The PRA has welcomed the announcement in today’s Budget that the fuel duty increase which was scheduled for September has been cancelled.
Chancellor of the Exchequer George Osborne said this means there has been the longest fuel duty freeze in more than 20 years and as a result a driver saves around £10 every time they fill up their car.
PRA chairman Brian Madderson said: “We welcome the confirmation of the cancellation of the fuel duty increase. However, the PRA is one of a number of organisations that had been pressing for 2ppl reduction in fuel duty funded by the tax windfall on higher fuel volumes, so we are disappointed that the Chancellor has not taken this opportunity.”
Madderson said he also welcomed plans to radically review business rates. He said: “Independent petrol retailers are struggling to survive as fuel prices and margins shrink, and so the PRA welcomes the Government’s pledge in the 2015 Budget to overhaul both the level and methodology applying to business rates.”
Over 35% of these retailers have now developed symbol brand convenience stores on their forecourts to provide an income stream which supports low margin fuel, where more than 70% of the pump price is Government tax.
However, the current methodology employed by the Valuation Office Agency (VOA) is to assess forecourt stores for the rateable value on a turnover basis. In direct contrast their competition, local standalone convenience stores often owned by one of the “big four” supermarkets, is assessed on an area basis (ITSA).
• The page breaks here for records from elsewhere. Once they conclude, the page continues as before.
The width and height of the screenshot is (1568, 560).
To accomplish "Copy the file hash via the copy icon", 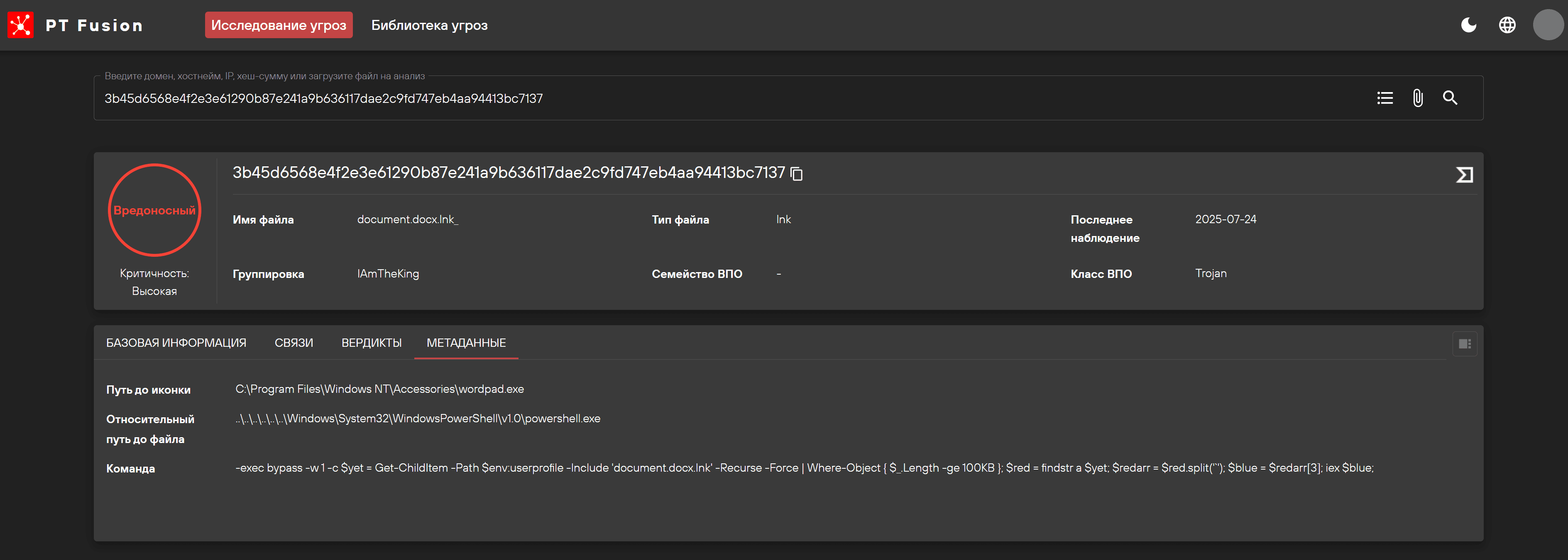I will coord(796,174).
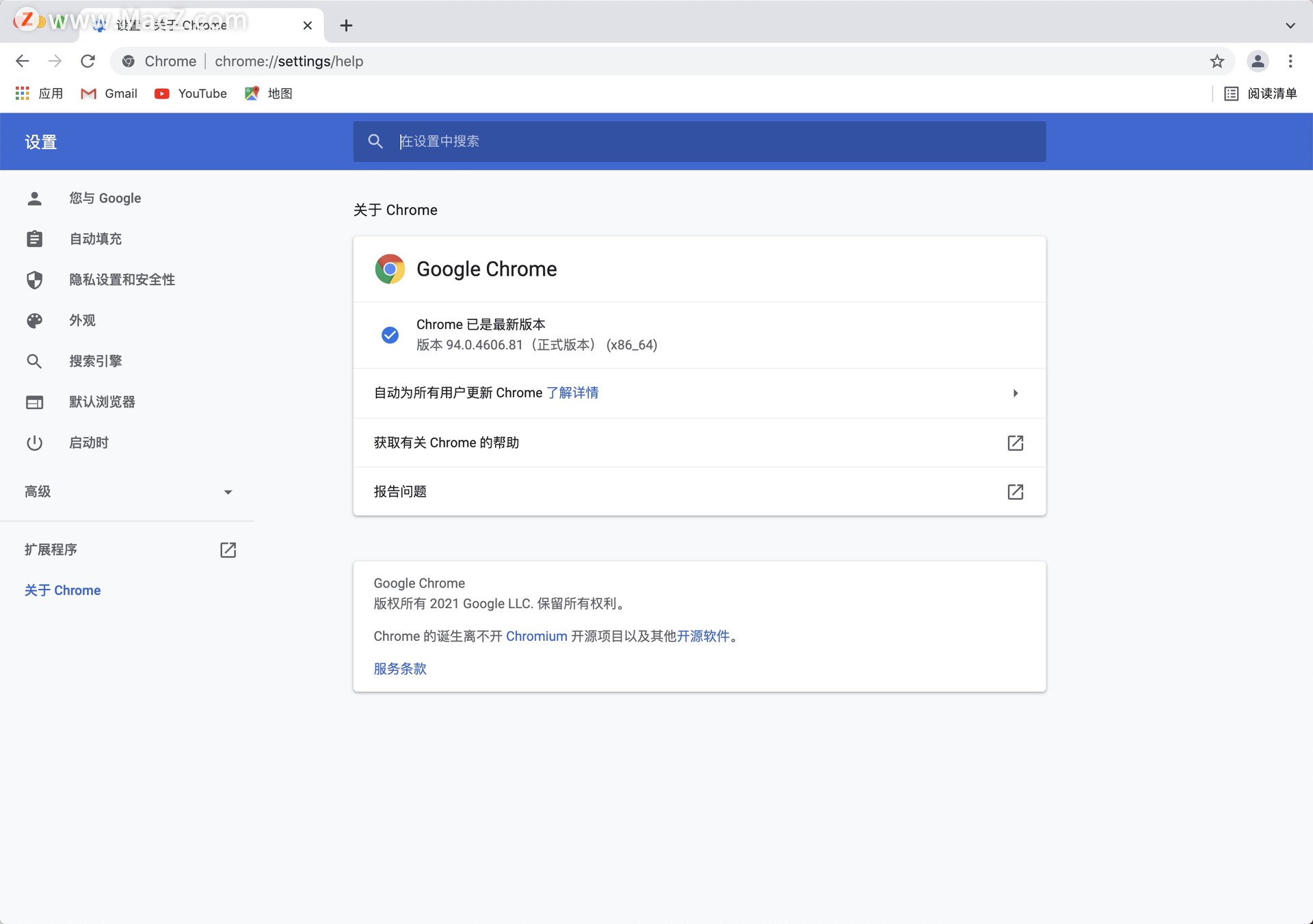
Task: Open the 阅读清单 reading list
Action: click(1260, 94)
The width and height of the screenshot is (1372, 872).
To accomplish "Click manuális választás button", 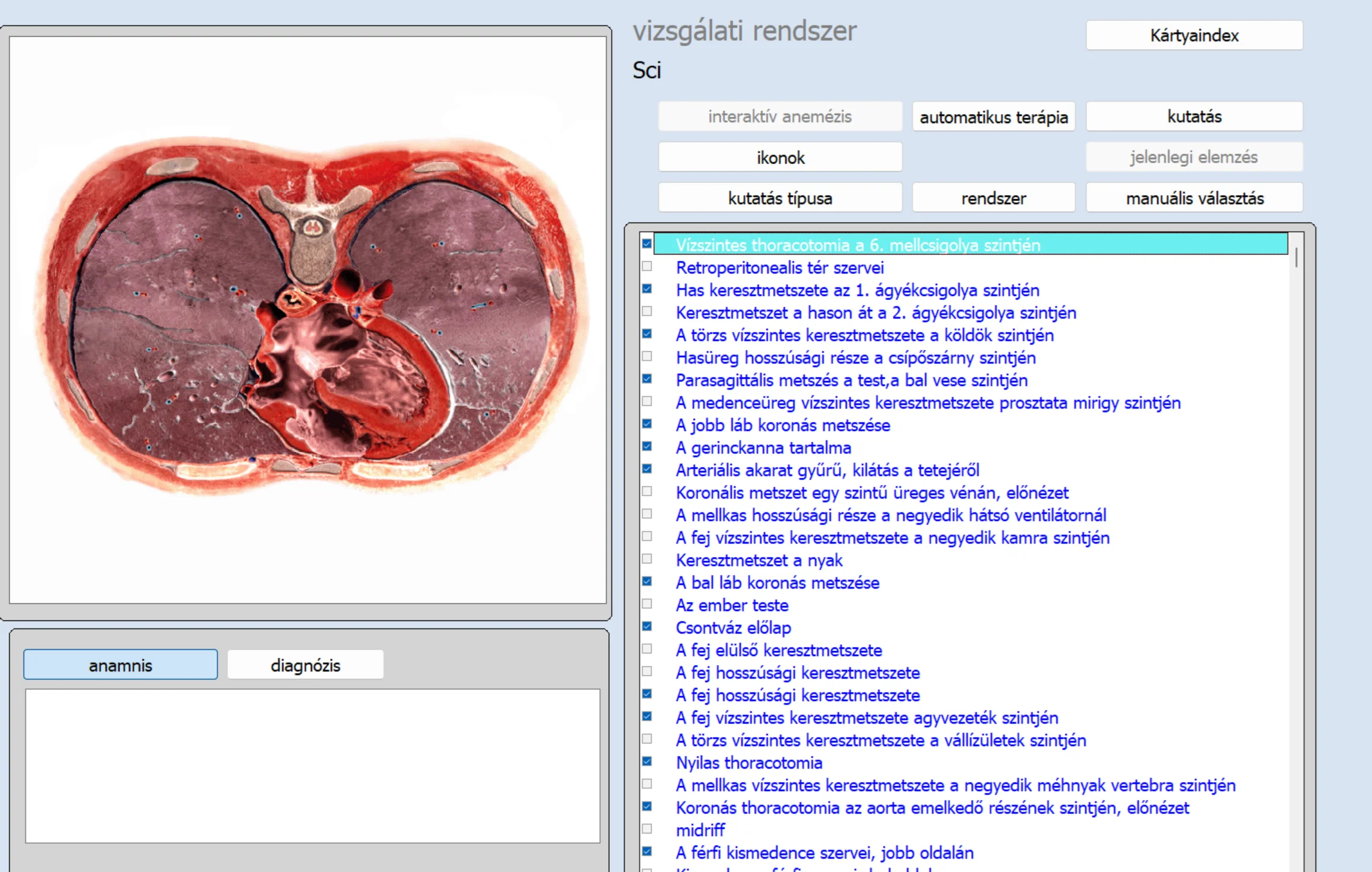I will [1194, 198].
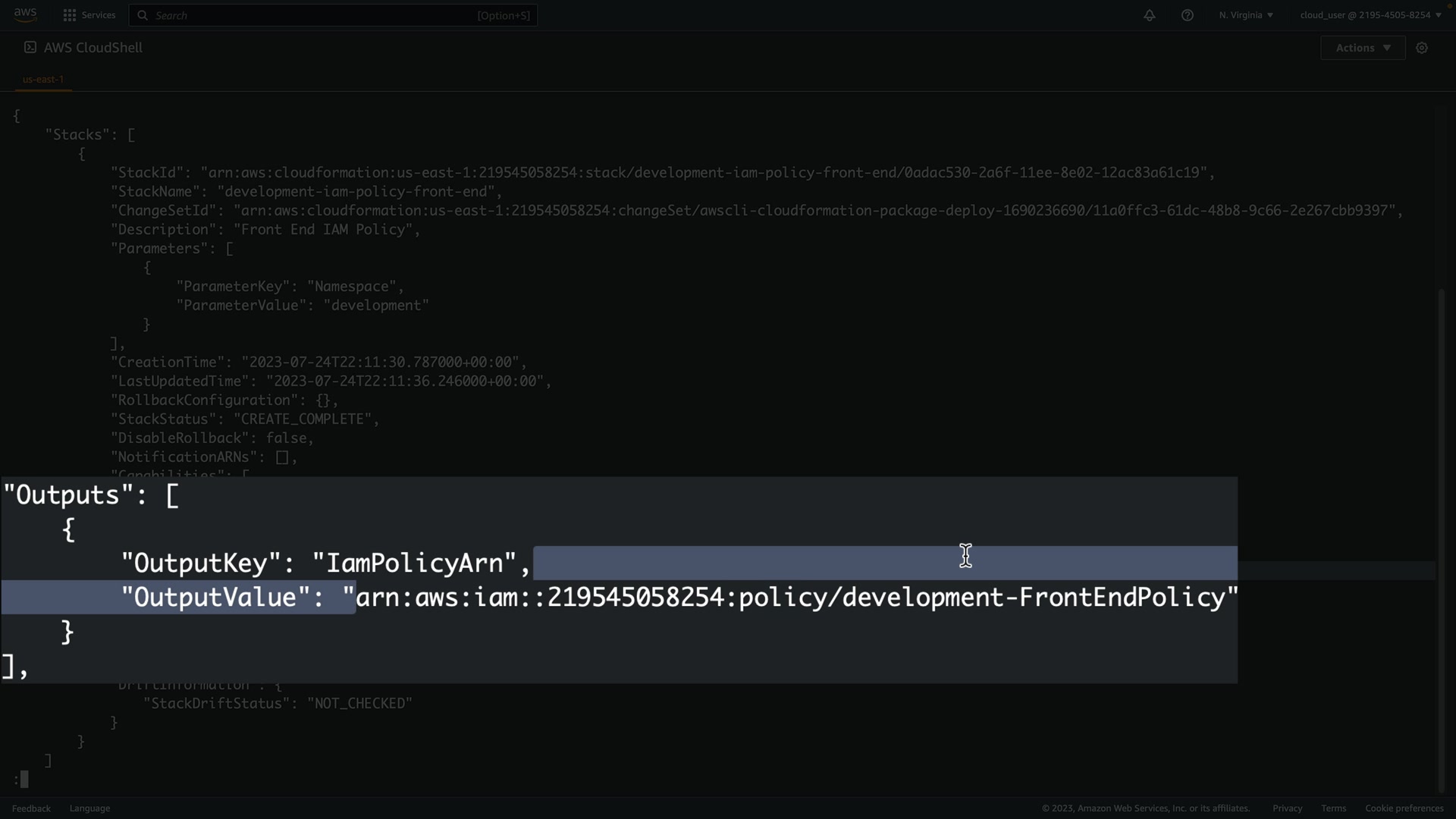Click the terminal vertical scrollbar
1456x819 pixels.
pyautogui.click(x=1442, y=531)
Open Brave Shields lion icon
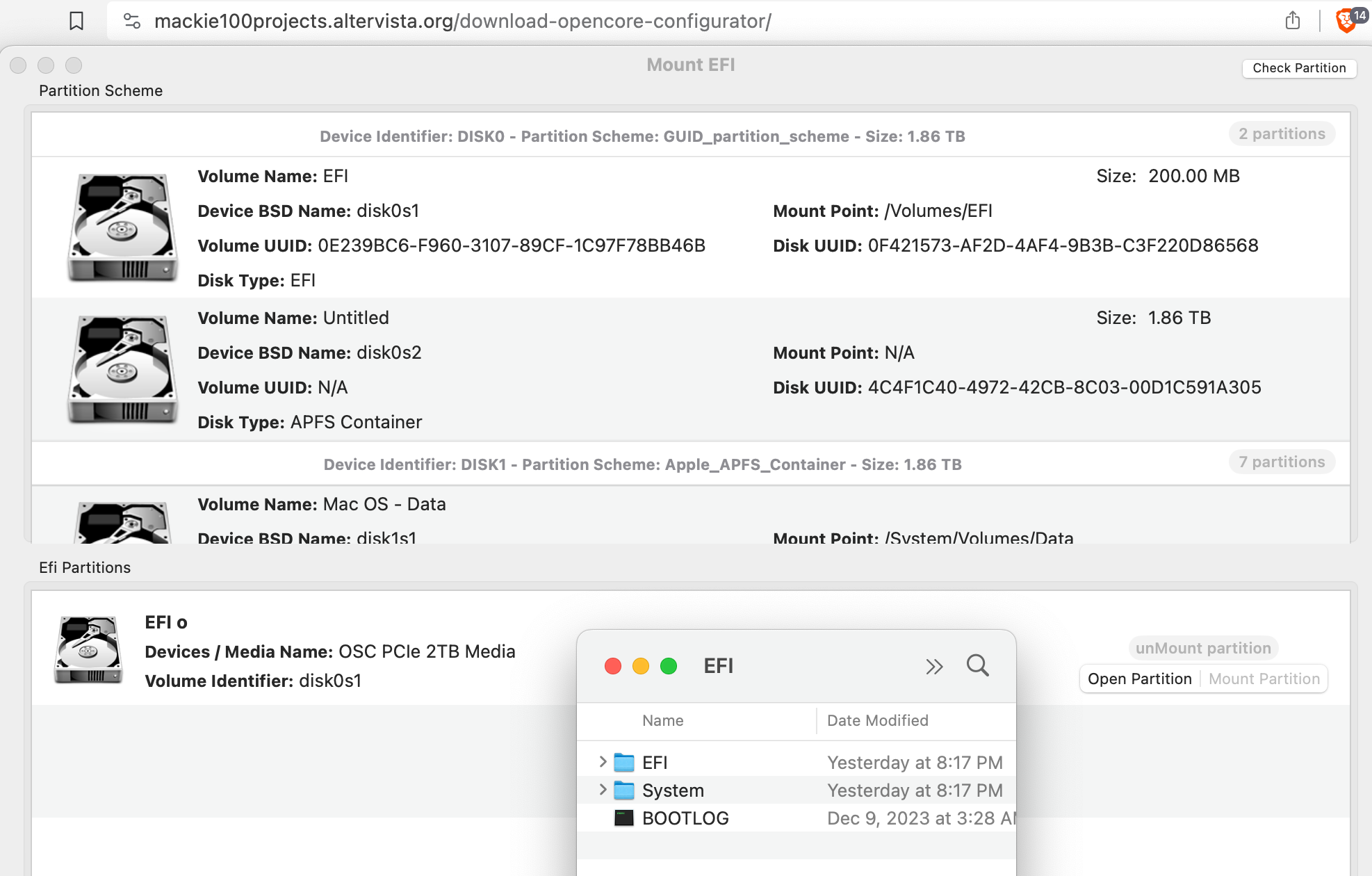This screenshot has height=876, width=1372. (x=1346, y=21)
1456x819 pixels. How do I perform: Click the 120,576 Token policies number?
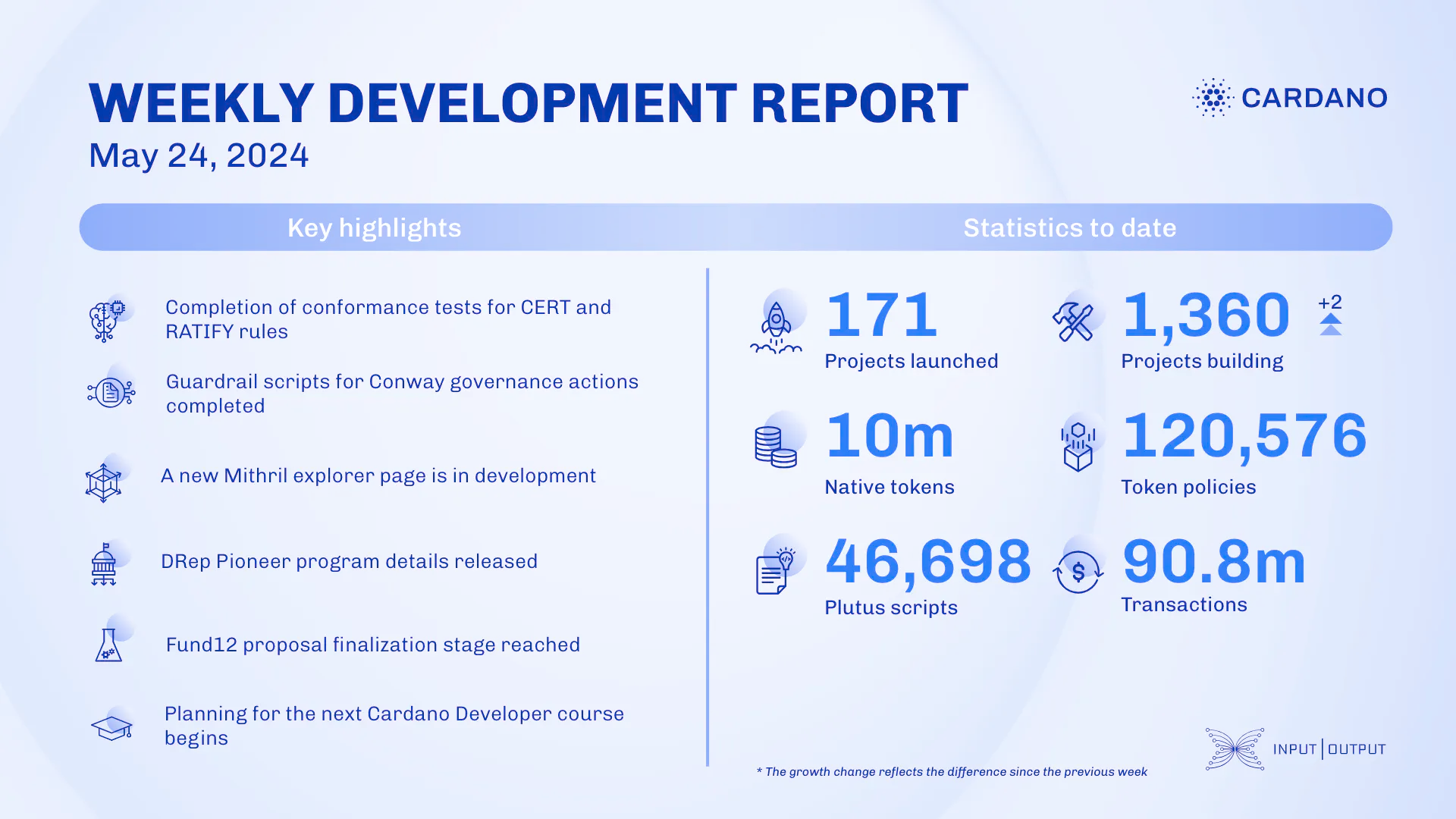tap(1244, 436)
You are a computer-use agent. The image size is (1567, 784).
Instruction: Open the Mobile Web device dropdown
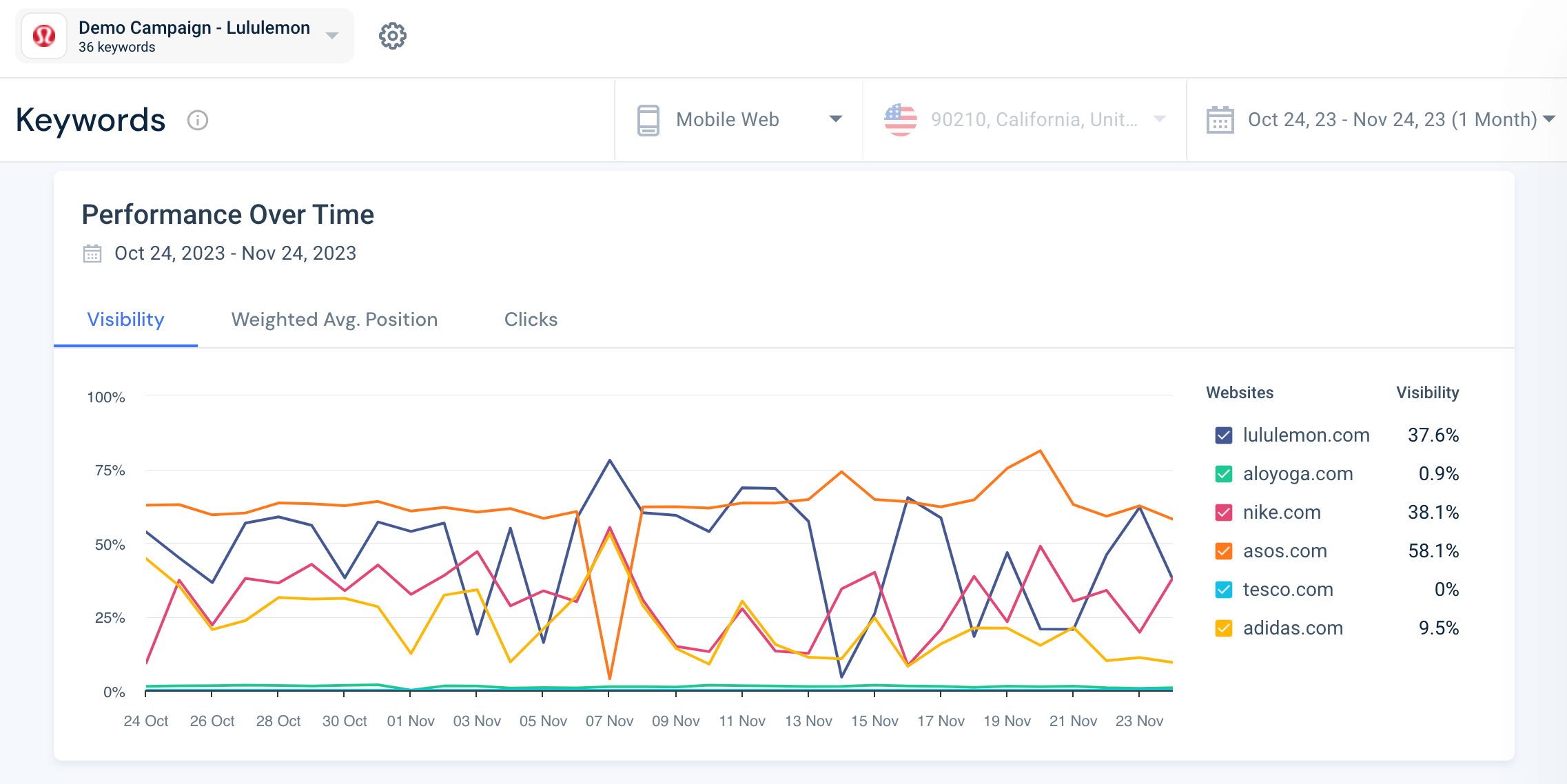pyautogui.click(x=835, y=119)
Thus a forecourt may have up to 4 or 5 times the level of rates to pay for the same business activity.
Madderson continued, “This is clearly an unfair and anti-competitive tax regime which must be tackled by this promised overhaul.
“We have already noted that the Northern Ireland Assembly has discarded its previous rates methodology for their 2015 Revaluation Scheme being implemented by Land & Property Services (L&PS). The new scheme includes balancing the methodology for standalone and forecourt stores to ensure that the many small often family owned and operated filling stations pay rates on the same basis.
“This is exactly why we are asking for Government to investigate when the review commences and the PRA will respond to all consultations.”
In other areas of the Budget, beer duty is being cut for the third year in a row with another penny coming off the pint. Cider duty comes down by 2%, as does the duty on Scotch whisky and other spirits, but wine duty was frozen.
The Chancellor also announced measures to relieve pressure on the North Sea oil industry, which has been hit hard by the fall in the value of oil.
However, commenting on the announcement which will increase tax on tobacco products, Daniel Torras, managing director of JTI in the UK, said: “The Government’s own figures show that tobacco smuggling has increased for the last two years, losing £2.1bn in revenue. With a ban on smaller packs of cigarettes and rolling tobacco on the horizon, along with plain packaging, now is not the time to increase tax on tobacco which will widen the price between legitimate and illegal products.”